-- Records provided --
┌──
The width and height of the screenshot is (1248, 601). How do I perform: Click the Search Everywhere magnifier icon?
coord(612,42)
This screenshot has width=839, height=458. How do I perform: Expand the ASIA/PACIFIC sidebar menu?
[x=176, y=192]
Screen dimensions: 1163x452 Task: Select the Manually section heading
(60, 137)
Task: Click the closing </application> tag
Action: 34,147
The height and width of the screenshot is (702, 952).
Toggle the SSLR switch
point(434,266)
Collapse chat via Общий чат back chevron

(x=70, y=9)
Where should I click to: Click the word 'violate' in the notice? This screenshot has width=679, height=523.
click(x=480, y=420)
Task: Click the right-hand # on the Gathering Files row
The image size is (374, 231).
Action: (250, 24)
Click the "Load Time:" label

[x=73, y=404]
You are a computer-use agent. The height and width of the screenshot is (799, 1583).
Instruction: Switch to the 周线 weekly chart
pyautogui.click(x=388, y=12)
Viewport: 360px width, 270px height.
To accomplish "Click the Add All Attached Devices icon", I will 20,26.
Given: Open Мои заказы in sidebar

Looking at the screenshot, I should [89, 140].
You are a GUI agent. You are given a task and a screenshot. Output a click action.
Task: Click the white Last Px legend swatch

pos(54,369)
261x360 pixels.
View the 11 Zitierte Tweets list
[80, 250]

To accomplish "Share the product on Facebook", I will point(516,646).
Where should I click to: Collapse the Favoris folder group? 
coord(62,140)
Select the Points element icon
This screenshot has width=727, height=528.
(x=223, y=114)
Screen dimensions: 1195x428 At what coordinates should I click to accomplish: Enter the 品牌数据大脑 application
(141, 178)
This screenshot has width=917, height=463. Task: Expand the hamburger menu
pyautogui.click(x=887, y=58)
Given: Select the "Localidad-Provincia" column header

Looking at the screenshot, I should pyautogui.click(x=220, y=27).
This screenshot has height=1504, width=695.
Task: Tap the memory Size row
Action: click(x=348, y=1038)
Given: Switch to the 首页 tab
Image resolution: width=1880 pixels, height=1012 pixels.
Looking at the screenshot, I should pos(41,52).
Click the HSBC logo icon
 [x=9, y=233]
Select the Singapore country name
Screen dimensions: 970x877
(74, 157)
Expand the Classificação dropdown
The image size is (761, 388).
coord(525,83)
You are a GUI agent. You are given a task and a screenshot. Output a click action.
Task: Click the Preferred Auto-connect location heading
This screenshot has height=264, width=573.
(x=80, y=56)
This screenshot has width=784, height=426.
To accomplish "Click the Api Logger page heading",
└──
-- Your instructions --
Wherever the string "will" occurs in the records above, copy that line.

-- Solution --
To accomplish "Click the Add All Attached Devices icon", I will 20,26.
To accomplish "Share the product on Facebook", I will point(516,646).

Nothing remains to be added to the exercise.